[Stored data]
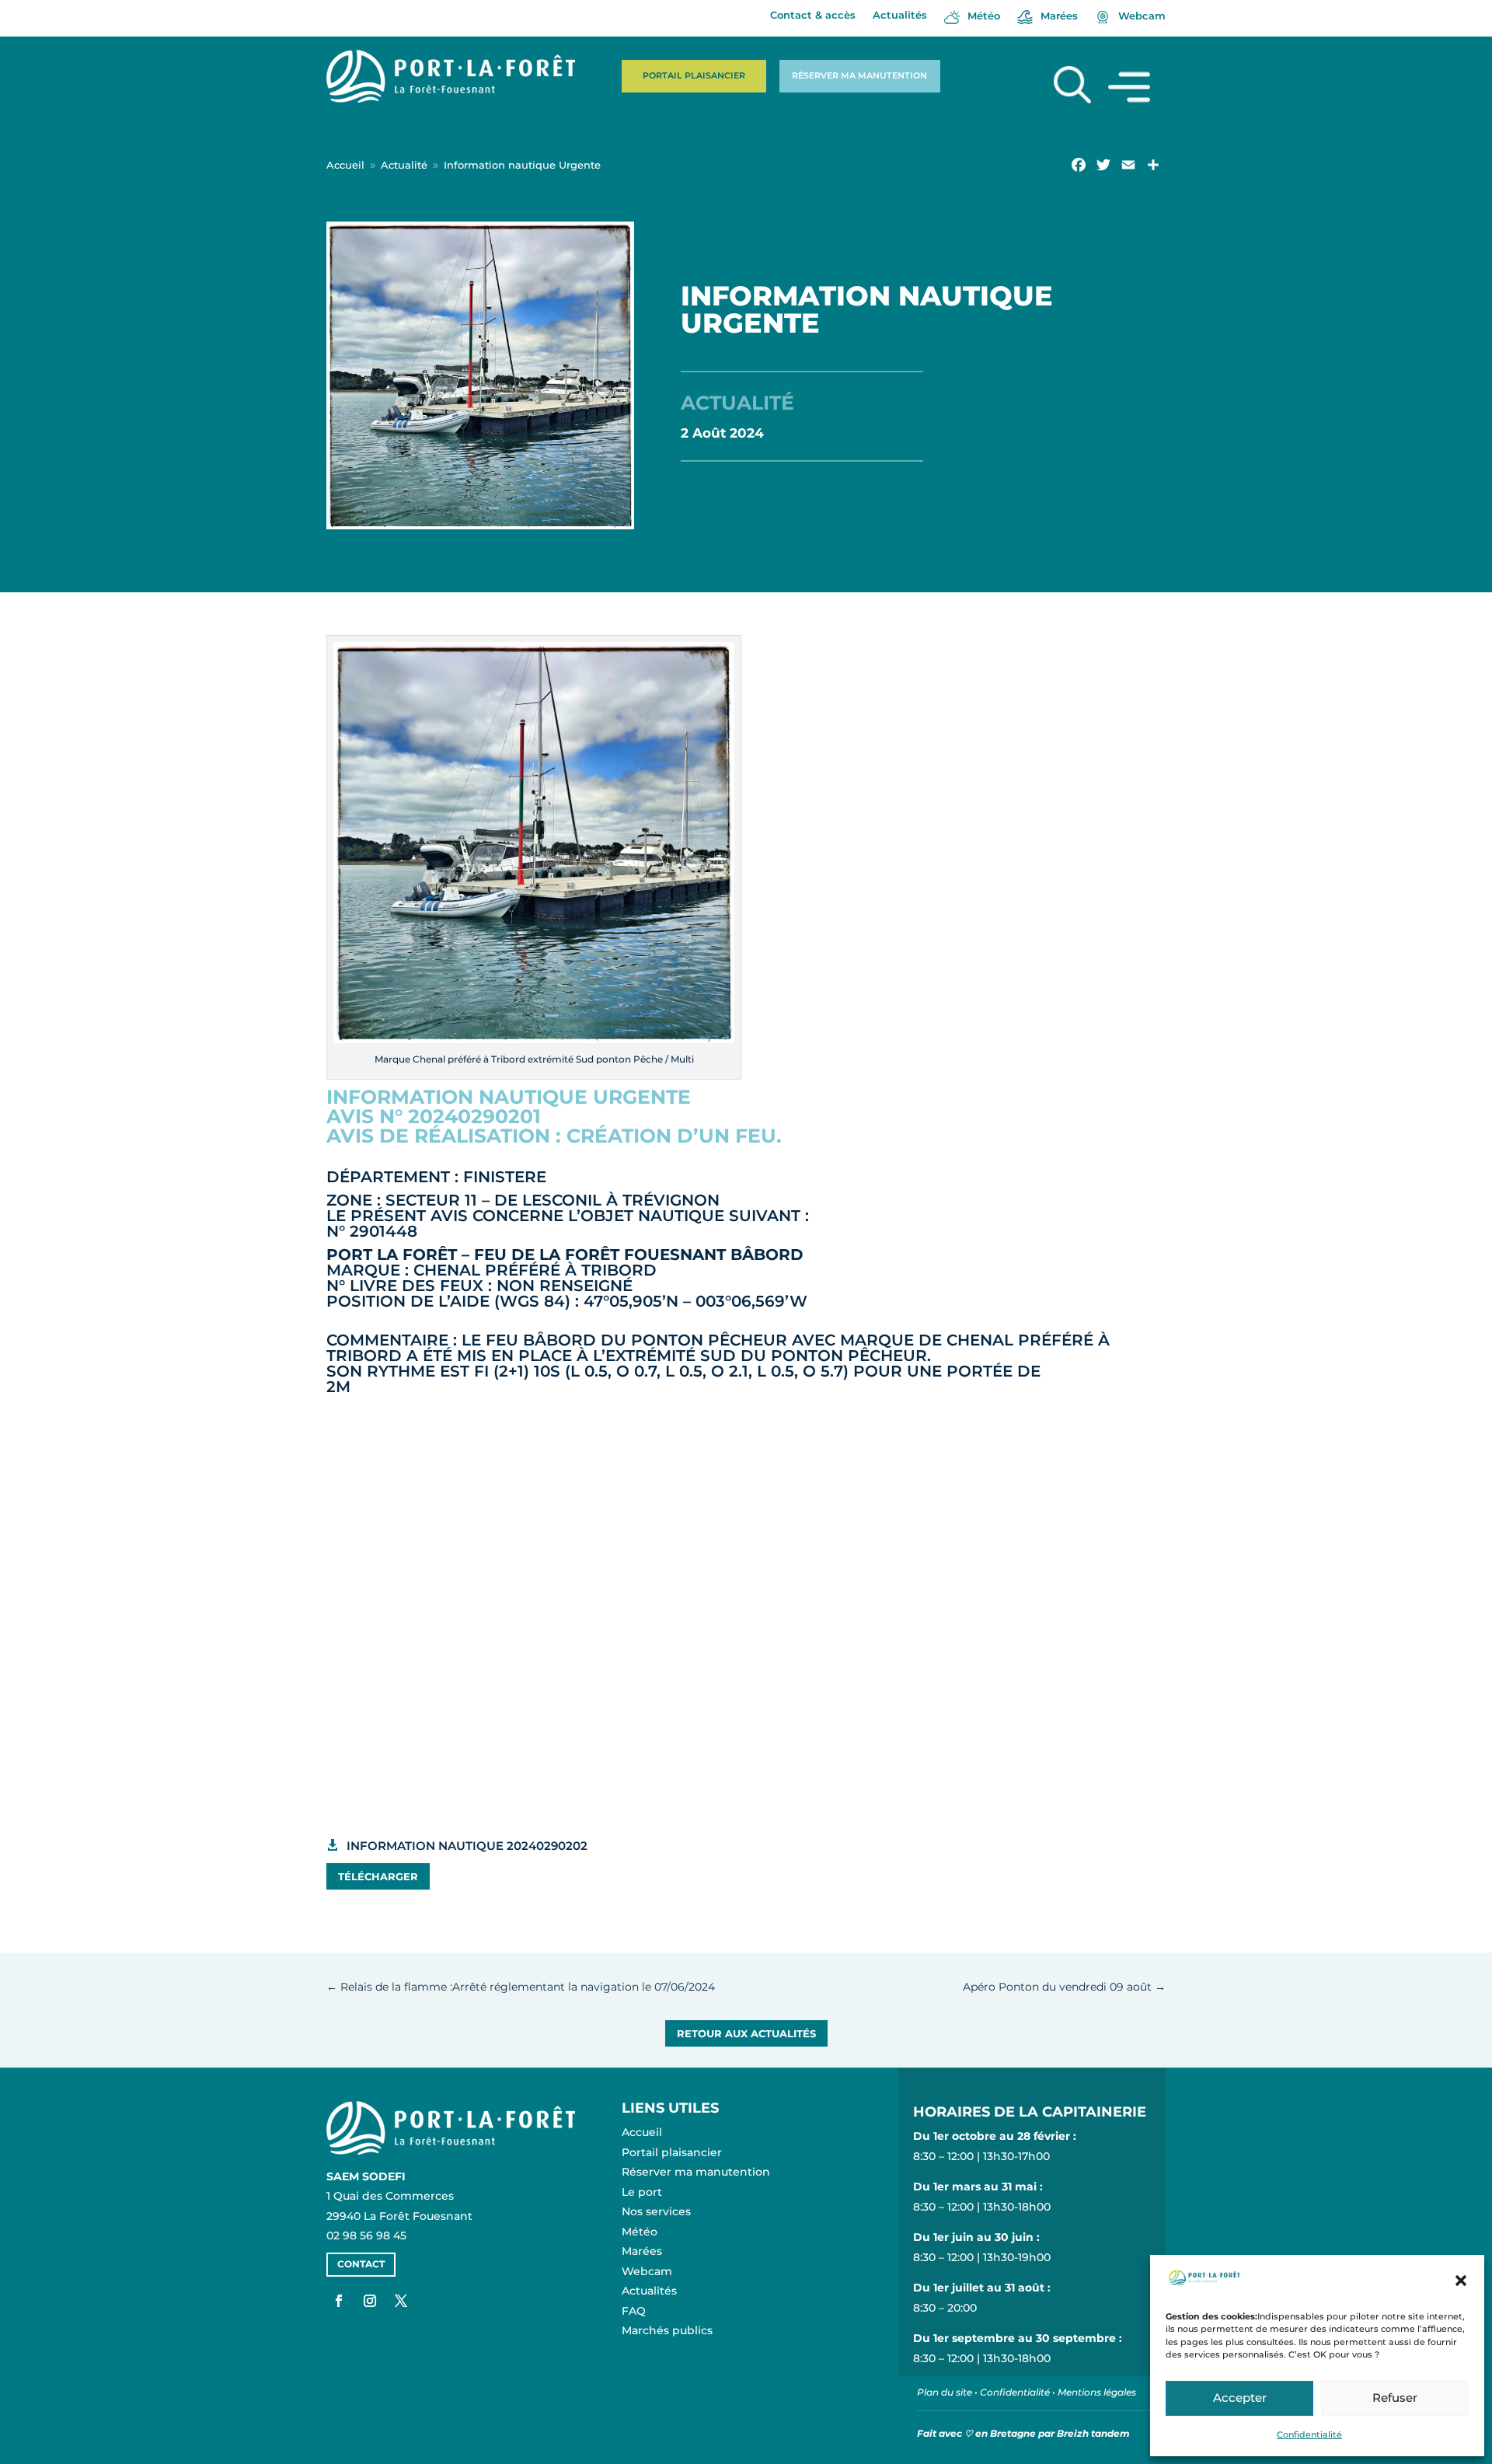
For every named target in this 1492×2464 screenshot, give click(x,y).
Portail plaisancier (694, 75)
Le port (642, 2192)
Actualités (900, 15)
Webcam (647, 2271)
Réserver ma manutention (859, 75)
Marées (642, 2251)
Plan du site (944, 2392)
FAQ (634, 2311)
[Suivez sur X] (401, 2300)
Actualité (737, 402)
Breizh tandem (1093, 2433)
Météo (639, 2232)
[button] (1461, 2280)
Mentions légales (1097, 2392)
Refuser (1394, 2397)
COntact (361, 2264)
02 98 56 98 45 (366, 2235)
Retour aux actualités (746, 2033)
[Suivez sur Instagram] (369, 2300)
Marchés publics (667, 2330)
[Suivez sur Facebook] (338, 2300)
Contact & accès (813, 15)
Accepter (1240, 2397)
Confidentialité (1309, 2434)
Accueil (642, 2132)
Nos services (656, 2211)
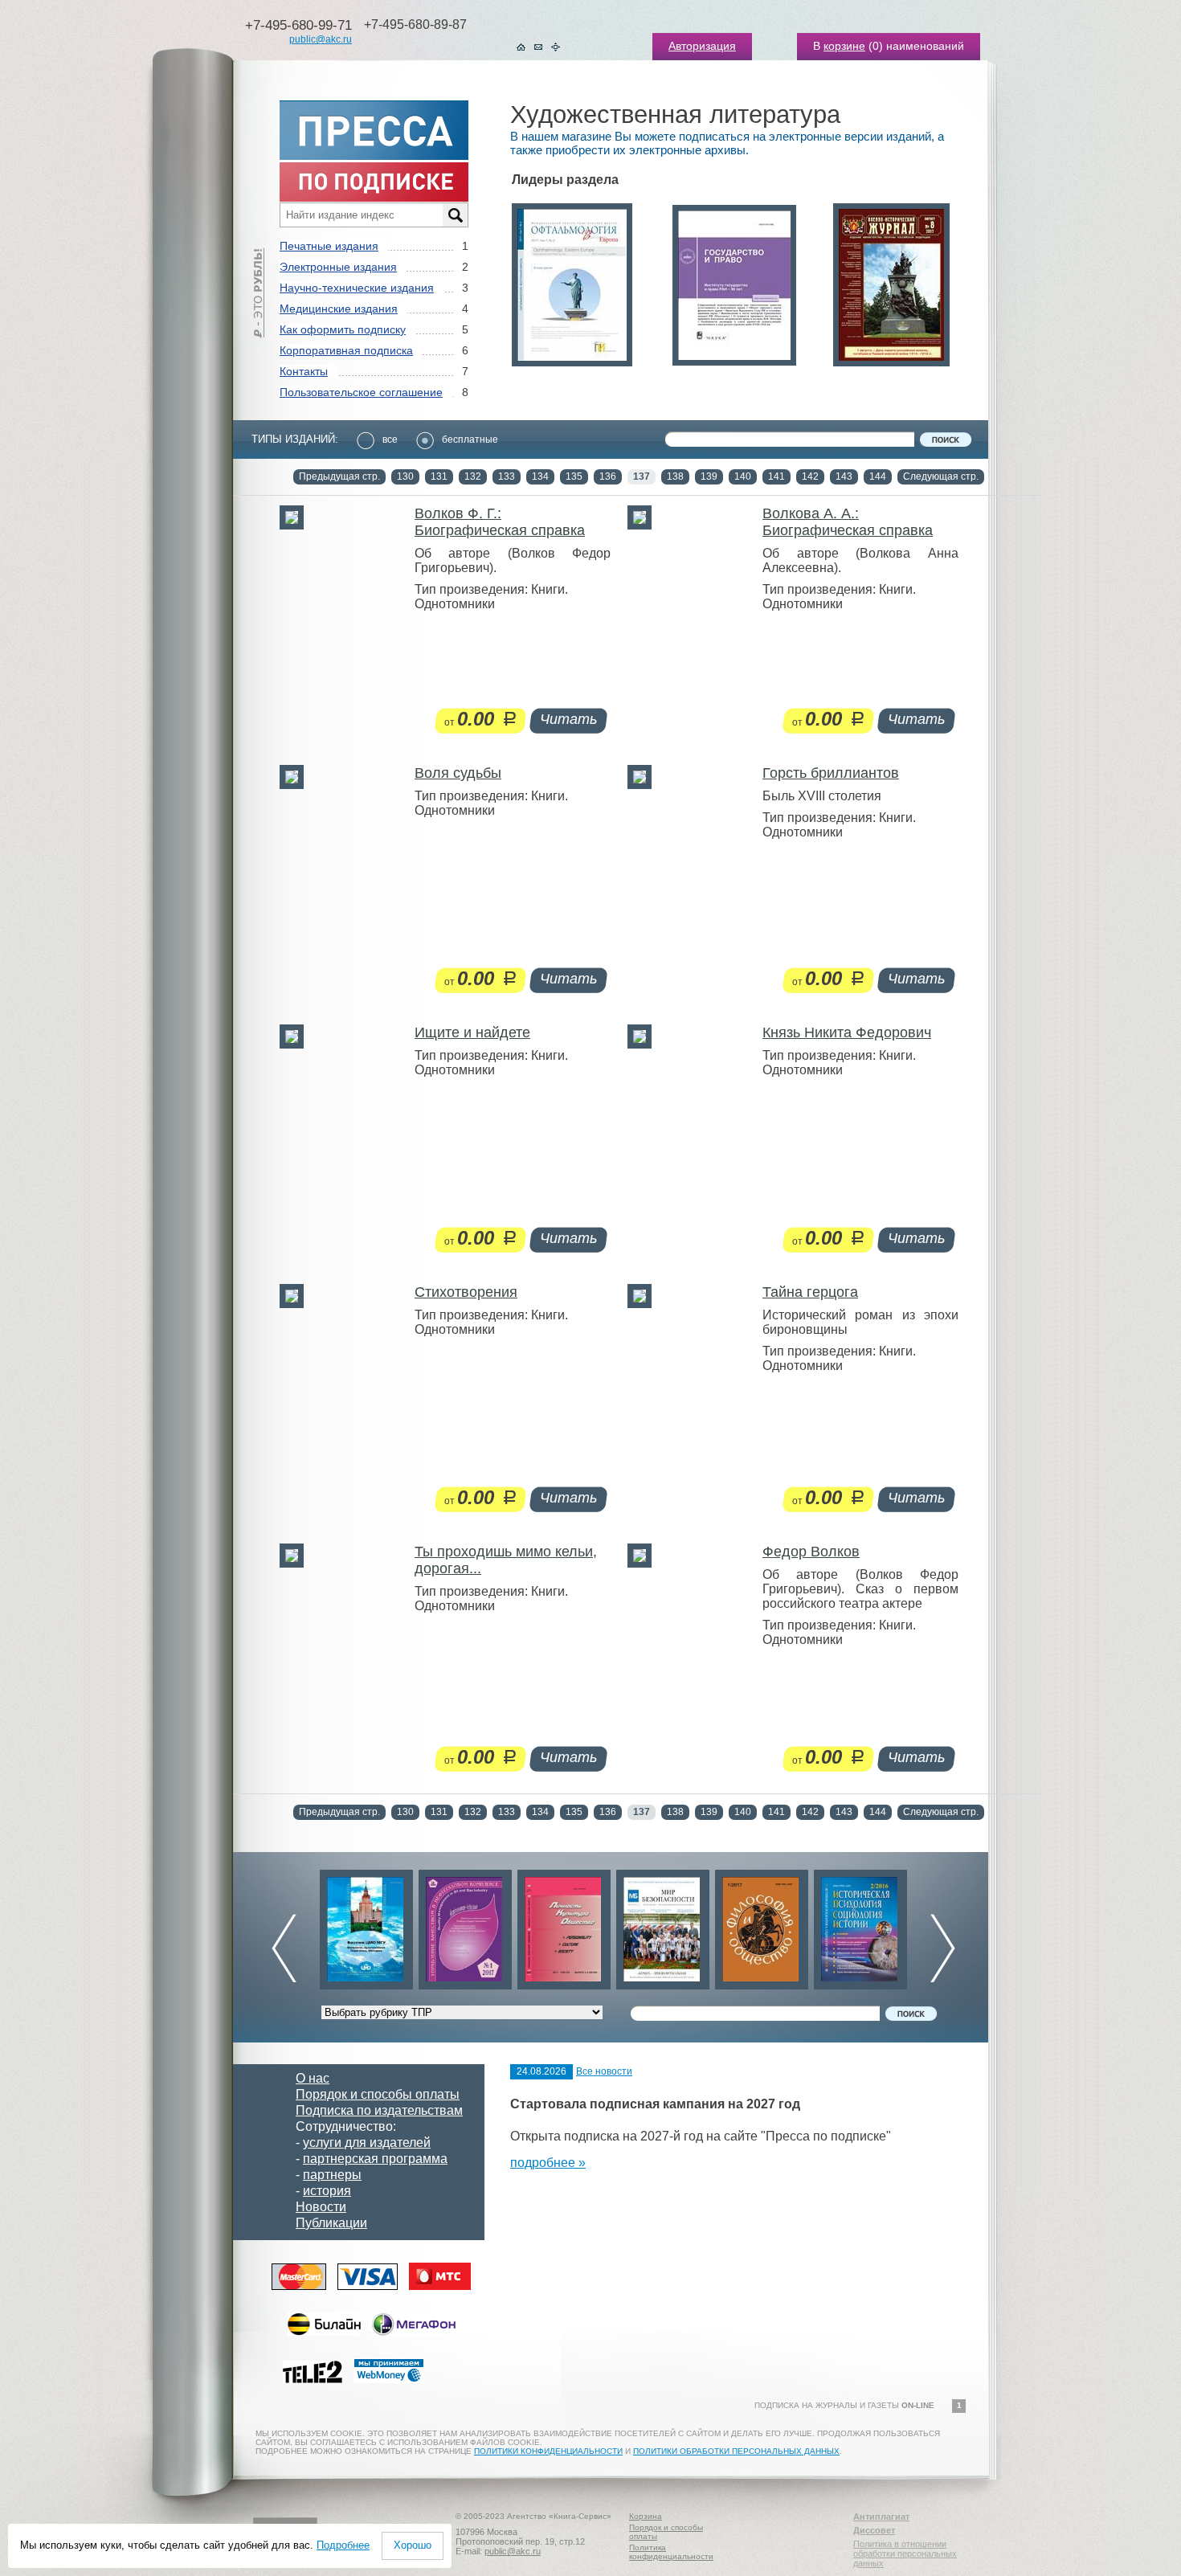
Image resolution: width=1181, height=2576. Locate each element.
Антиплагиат (881, 2516)
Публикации (331, 2223)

_WHAT IS NEEDED_.
The records above need to be copied exactly, though not their pictures.

_WRITTEN RESPONSE_.
For every named target in this 1492×2464 screenshot, give click(x,y).
Portail plaisancier (694, 75)
Le port (642, 2192)
Actualités (900, 15)
Webcam (647, 2271)
Réserver ma manutention (859, 75)
Marées (642, 2251)
Plan du site (944, 2392)
FAQ (634, 2311)
[Suivez sur X] (401, 2300)
Actualité (737, 402)
Breizh tandem (1093, 2433)
Météo (639, 2232)
[button] (1461, 2280)
Mentions légales (1097, 2392)
Refuser (1394, 2397)
COntact (361, 2264)
02 98 56 98 45 (366, 2235)
Retour aux actualités (746, 2033)
[Suivez sur Instagram] (369, 2300)
Marchés publics (667, 2330)
[Suivez sur Facebook] (338, 2300)
Contact & accès (813, 15)
Accepter (1240, 2397)
Confidentialité (1309, 2434)
Accueil (642, 2132)
Nos services (656, 2211)
Image resolution: width=1181, height=2576. Locate each element.
Антиплагиат (881, 2516)
Публикации (331, 2223)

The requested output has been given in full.